The gradations in the society were these. At the head of it stood Hassan himself and his successors, with the title of Seydna, or Sidna . Then came the Dais, next the Refeek, then the Fedavee, and lastly the Lazik, or aspirants.

Hassan was perfectly aware that without the compressing power of positive religion no society can well be held together. Whatever, therefore, his private opinions may have been, he resolved to impose on the bulk of his followers the most rigid obedience to the positive precepts of Islam, and, as we have seen, actually put his own son to death for a breach of one of them.

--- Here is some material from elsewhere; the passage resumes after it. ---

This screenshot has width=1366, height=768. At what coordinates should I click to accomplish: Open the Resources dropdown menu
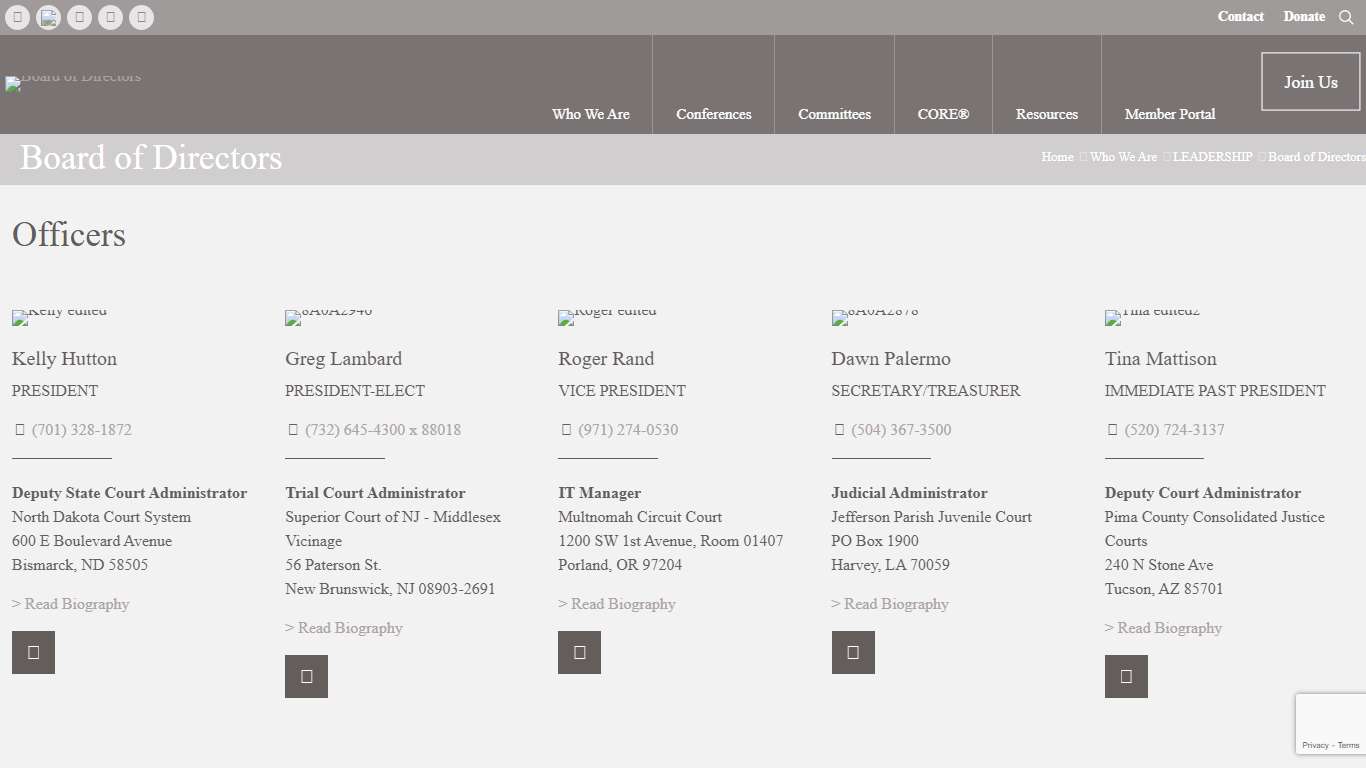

Hassan is said to have rejected two of the degrees of the Ismaïlite society at Cairo, and to have reduced them to seven, the original number in the plan of Abdallah Maimoon, the first projector of this secret society. Besides these seven degrees, through which the aspirants gradually rose to knowledge, Hassan, in what Hammer terms the breviary of the order, drew up seven regulations or rules for the conduct of the teachers in his society. 1. The first of these, named Ashinai-Risk (Knowledge of duty), inculcated the requisite knowledge of human nature for selecting fit persons for admission. To this belonged the proverbial expressions said to have been current among the Dais, similar to those used by the ancient Pythagoreans, such as Sow not on barren ground (that is, Waste not your labour on incapable persons). Speak not in a house where there is a lamp, (that is, Be silent in the presence of a lawyer). 2. The second rule was called Teënis (Gaining of confidence), and taught to win the candidates by flattering their passions and inclinations. 3. The third, of which the name is not given, taught to involve them in doubts and difficulties by pointing out the absurdities of the Koran, and of positive religion. 4. When the aspirant had gone thus far, the solemn oath of silence and obedience, and of communicating his doubts to his teacher alone, was to be imposed an the disciple; and then (5.) he was to be informed that the doctrines and opinions of the society were those of the greatest men in church and state. 6. The Tessees (Confirmation) directed to put the pupil again through all he had learned, and to confirm him in it. And, (7.) finally, the Teëvil (Instruction in allegory) gave the allegorical mode of interpreting the Koran, and drawing whatever sense might suit their purposes from its pages. Any one who had gone through this course of instruction, and was thus become perfectly imbued with the spirit of the society, was regarded as an accomplished Dai, and employed in the important office of making proselytes and extending its influence.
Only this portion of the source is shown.